Re^3: Burned by precedence rules
by Marshall (Prior) on Dec 26, 2008 at 18:45 UTC

    I think the precedence thing has been covered, but since DeMorgan's and "unless" got mentioned, a few thoughts about:

    1. reducing Not's - this is a good idea!
    2. DeMorgan's and using pictures instead of equations
    3. Table driven approaches

    I agree that factoring out negations improves readability. If you get too many "not's" in there it can get confusing.
    Without the "unless", this is another way:

    sub done { my $self = shift; return !($self->foo or $self->bar); }

    Read as: I'm not done if I've got some foo or bar. To me this is easier than I'm done if I don't have this and I don't have that, but situations vary.

    As far as converting between "AND's" and "OR's", I always draw a picture, not a table or an equation - just some little doodle on a piece of scratch paper.

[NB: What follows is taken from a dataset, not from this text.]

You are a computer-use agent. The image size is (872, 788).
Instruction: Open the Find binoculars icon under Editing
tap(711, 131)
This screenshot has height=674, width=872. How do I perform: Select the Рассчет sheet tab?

    When looking at (!$self->foo && !$self->bar), I would draw an AND gate with two bubbles on the inputs, interpreted as both low's on input means a high output, then by inspection see that this means that any high input yields a low output. Well, that is a NOR gate. So I would draw an OR gate with a bubble on the output. Then I would compare pictures and verify that they really do the same thing.

    So instead of working with some De Morgan's equation, work with the picture. Ask a hardware guy to show you how they do it. 30 minutes learning how to draw and interpret these pictures (simple logic circuit diagrams) will save you a lot of grief.

    If things get too hairy to draw a simple picture, then simplify things. Maybe you combine some things together in an intermediate expression which is used in the following statement, or something like that...

    I guess I'm getting far afield, but there is another technique when things get REALLY hairy, the table driven approach. This is something to consider with "monster if's"... Depending upon the situation, it might or might not work out to be easier to understand and maintain.